Lo zoccolo duro anatolico, che non vuole distaccarsi dal paradiso di certezze
che l’uomo della provvidenza islamica elargiva e prometteva, resiste. Però
l’orizzonte s’oscura. Dopo il giorno del voto e la notte dei risultati, la
mattinata seguente delle Borse è stata travagliata e la politica interna turca
inizia a fare i conti con le ingerenze compiute dai mercati su una fase che
diventa incerta. L’odierna discesa del 5% della lira, il crollo di 8 punti
della Borsa turca rappresentano i prodromi di tumulti che potranno seguire. E
questi possono continuare a incrinare le convinzioni d’un elettorato che si
sentiva rassicurato dalla grande espansione della nuova Turchia. Con economia e
mercati dovrà fare i conti anche il pezzo di società democratica oggi in festa.

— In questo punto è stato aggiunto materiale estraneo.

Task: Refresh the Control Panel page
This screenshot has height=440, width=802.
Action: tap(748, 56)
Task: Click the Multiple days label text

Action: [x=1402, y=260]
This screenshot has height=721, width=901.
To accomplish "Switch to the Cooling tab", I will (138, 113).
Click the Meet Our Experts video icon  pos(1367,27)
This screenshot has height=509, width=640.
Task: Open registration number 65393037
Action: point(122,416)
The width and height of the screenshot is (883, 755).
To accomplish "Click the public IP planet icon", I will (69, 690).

Il suo anticapitalismo lo troverà in sintonìa con tanto antagonismo sparso qua
e là, d’opposizione o di governo, se per quest’ultimo s’intende quella sinistra
europea che da Syriza a Podemos ha trovato seguito fra le speranze popolari.
Sponde, confronti e paralleli li hanno finora proposti solo taluni media,
prevalentemente mainstream, magari a caccia di sensazionalismo. Quello che Hdp
e il panorama turco di fatto offriranno lo scopriremo direttamente dai
protagonisti.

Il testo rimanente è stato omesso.